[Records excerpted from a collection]
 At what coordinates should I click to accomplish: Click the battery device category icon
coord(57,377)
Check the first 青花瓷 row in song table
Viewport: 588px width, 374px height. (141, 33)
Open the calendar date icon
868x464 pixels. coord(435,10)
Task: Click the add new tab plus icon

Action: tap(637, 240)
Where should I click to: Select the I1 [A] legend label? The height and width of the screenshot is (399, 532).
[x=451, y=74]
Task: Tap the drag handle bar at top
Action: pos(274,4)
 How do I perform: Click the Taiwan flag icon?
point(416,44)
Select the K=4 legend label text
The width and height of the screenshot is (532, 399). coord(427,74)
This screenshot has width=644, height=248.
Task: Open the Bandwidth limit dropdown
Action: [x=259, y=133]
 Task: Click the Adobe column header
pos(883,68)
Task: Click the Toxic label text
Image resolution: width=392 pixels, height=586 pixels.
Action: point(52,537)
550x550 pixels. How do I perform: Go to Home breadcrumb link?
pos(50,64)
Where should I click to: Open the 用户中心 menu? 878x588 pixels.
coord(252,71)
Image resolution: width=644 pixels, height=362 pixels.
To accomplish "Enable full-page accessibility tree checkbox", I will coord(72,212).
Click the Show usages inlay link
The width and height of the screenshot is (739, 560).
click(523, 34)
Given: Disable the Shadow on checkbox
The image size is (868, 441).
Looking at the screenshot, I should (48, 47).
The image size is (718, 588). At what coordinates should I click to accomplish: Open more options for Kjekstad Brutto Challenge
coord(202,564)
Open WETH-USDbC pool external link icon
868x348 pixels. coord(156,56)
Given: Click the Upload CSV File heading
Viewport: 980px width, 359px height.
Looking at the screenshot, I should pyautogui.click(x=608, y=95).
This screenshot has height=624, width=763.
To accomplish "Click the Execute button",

▶ [TASK TO COMPLETE] Copy the lines above exactly, beginning at the line containing "The image size is (868, 441)." and stopping at the last line.

▶ [WRITTEN REPLY]
The image size is (868, 441).
Looking at the screenshot, I should (48, 47).
The image size is (718, 588). At what coordinates should I click to accomplish: Open more options for Kjekstad Brutto Challenge
coord(202,564)
Open WETH-USDbC pool external link icon
868x348 pixels. coord(156,56)
Given: Click the Upload CSV File heading
Viewport: 980px width, 359px height.
Looking at the screenshot, I should pyautogui.click(x=608, y=95).
This screenshot has height=624, width=763.
To accomplish "Click the Execute button",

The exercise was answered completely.